A network controller is similar to a brain that can manage a network. It consists of multiple physical or virtual switches and routers. A network controller knows all endpoints in the network, and programs the underlying network devices to enable communication between endpoints.

Open Security Controller allow us to automates deployment of virtualized network security functions, such as vIPS (virtual intrusion prevention) or vNGFW (virtual next generation firewalls). The project itself is driven under the Linux Foundation.

It makes it possible to separate duties between security admins and DevOps team, allowing the security team to work independently. OSC fits in conceptually between the security managers and multiple virtualized environments (such as OpenStack, containers, SDN Controllers, orchestration engines...) and security functions. Although, OSC is not meant (of course) to substitute physical security appliances in datacenters, its aim is to include security in the diverse virtualized environments, exclusively.

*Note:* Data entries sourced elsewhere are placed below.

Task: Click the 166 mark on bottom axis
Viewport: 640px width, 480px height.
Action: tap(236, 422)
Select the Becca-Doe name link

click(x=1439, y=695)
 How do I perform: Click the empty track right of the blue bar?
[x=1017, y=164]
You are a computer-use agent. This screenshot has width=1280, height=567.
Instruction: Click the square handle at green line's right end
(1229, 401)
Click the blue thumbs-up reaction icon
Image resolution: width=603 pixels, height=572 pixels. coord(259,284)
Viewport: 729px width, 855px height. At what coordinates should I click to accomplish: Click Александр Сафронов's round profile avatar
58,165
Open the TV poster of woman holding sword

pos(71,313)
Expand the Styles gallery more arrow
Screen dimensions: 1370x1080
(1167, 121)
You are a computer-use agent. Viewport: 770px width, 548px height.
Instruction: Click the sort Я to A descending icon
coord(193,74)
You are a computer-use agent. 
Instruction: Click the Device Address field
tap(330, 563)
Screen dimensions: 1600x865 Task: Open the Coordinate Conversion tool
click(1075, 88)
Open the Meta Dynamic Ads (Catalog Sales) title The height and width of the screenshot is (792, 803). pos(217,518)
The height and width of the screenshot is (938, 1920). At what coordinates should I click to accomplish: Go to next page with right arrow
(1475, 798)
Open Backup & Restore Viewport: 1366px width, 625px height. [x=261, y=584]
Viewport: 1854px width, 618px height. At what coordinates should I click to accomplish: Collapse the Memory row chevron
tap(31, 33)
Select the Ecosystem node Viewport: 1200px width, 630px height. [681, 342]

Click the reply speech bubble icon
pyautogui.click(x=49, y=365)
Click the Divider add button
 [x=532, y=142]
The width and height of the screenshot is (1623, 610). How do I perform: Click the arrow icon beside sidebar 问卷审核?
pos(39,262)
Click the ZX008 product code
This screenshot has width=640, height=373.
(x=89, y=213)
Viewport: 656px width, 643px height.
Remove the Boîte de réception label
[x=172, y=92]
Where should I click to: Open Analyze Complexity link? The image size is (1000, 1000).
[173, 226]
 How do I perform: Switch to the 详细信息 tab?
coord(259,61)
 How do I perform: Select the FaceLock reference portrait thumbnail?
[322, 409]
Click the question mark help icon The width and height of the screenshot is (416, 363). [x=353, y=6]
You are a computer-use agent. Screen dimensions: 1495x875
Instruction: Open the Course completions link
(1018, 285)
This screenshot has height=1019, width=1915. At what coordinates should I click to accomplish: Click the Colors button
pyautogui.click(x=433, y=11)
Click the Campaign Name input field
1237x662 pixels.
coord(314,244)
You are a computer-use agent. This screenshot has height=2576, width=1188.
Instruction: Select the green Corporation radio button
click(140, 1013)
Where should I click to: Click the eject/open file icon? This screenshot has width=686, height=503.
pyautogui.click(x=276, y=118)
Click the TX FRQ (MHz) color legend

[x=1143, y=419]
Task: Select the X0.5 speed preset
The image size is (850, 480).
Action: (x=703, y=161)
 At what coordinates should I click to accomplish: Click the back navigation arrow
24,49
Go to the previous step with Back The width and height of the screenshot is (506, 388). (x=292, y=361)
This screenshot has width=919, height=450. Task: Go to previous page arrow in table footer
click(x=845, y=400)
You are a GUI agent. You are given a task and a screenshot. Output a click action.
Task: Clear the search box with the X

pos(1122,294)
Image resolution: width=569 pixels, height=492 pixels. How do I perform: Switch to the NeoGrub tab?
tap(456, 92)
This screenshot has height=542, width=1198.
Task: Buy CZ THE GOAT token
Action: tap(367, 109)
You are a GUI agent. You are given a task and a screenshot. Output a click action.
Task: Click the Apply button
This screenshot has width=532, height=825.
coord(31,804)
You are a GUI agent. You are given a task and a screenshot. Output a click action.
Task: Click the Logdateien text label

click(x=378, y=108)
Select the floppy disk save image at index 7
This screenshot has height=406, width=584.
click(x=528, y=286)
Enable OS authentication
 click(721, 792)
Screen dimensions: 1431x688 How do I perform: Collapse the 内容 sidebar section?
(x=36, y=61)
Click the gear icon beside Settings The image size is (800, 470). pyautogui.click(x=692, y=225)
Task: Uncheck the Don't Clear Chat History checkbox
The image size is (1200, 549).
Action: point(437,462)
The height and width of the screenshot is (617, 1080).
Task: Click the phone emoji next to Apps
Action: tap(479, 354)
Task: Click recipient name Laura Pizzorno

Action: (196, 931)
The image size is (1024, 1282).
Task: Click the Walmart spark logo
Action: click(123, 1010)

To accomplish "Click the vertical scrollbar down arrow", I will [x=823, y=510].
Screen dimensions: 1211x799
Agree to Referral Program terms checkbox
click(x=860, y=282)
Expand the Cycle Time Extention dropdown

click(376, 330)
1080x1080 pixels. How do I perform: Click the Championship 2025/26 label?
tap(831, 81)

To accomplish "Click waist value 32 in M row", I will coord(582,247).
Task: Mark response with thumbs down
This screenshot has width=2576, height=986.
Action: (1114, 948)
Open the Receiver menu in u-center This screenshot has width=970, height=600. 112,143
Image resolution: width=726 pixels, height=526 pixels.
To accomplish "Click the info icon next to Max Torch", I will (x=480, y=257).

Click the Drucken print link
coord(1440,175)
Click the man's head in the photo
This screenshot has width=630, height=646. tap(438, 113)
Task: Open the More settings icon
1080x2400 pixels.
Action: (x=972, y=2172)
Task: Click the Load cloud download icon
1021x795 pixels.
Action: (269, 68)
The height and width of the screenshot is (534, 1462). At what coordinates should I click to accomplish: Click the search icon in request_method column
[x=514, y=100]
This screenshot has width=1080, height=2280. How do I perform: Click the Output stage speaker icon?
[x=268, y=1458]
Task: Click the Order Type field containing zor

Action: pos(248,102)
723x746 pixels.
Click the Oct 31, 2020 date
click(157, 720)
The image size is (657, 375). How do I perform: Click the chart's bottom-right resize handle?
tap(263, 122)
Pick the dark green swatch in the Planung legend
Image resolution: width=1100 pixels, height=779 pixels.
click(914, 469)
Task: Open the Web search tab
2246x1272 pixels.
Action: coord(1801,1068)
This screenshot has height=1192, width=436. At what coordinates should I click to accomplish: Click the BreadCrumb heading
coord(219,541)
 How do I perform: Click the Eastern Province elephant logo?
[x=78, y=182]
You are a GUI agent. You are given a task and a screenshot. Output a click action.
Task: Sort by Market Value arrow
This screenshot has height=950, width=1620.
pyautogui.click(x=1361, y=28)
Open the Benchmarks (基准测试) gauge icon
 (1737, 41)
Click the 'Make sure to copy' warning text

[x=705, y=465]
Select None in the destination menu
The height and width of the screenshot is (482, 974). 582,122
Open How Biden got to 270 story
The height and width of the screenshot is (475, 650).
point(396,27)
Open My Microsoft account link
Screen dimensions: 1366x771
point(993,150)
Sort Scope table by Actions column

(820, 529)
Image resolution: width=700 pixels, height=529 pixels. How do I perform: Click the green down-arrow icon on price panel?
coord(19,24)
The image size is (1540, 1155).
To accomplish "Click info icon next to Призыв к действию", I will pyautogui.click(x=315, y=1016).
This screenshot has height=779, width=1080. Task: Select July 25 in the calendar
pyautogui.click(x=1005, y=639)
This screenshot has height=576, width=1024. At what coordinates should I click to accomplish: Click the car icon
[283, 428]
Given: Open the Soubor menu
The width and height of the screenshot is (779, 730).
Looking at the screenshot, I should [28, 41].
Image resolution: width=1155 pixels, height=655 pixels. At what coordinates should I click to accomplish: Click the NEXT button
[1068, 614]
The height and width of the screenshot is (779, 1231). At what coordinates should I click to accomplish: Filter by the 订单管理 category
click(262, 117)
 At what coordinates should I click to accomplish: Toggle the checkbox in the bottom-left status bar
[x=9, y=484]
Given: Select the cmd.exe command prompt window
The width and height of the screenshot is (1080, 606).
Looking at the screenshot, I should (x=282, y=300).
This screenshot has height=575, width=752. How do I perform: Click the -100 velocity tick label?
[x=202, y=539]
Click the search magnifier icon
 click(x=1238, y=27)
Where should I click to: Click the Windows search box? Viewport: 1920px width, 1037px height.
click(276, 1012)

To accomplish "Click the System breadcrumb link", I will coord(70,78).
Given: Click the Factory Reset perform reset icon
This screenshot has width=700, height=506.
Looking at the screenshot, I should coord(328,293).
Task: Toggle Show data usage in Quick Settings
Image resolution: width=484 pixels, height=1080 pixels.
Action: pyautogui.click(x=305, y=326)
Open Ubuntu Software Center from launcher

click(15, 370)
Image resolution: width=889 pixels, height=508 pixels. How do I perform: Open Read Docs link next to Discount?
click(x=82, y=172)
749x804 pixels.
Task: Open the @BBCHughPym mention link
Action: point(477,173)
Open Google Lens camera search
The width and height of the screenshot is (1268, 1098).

Those security functions are intended to be deployed to protect the assets contained in a security group.

Oh! The OSC counts with a GUI and an API which allow the security administrator to define policies. But anyway, let's take a look at the architecture provided by official documentation:

Open Security Controller Architecture Details

As we can see, it works in conjunction with the SDN controller (implementing the SDN controller plugins to enable this integration), it doesn't replace it. Let's get to it.

For using OSC, we need communication to and from other services. SDN Controller to implement traffic redirection, Security Manager to enforce policies by applying security functions in a virtualized environmen. And now, this is where we get to OpenStack, as we need a virtualization provider. OpenStack is a cloud operating system

OpenStack's networking service includes standard security tools (see OpenStack Mitaka release for more info) but don't forget about our main point here, the OSC. Alternatively, OSC can be used in containarized workloads in Kubernetes using a proxy to Kubernetes API.

For more information on this, take a look at the official requirements. Once we are into this, we can perform protection of workloads on Openstack or Kubernetes. I'm still experimenting in this last option.

I hope you guys found useful learning about this tool.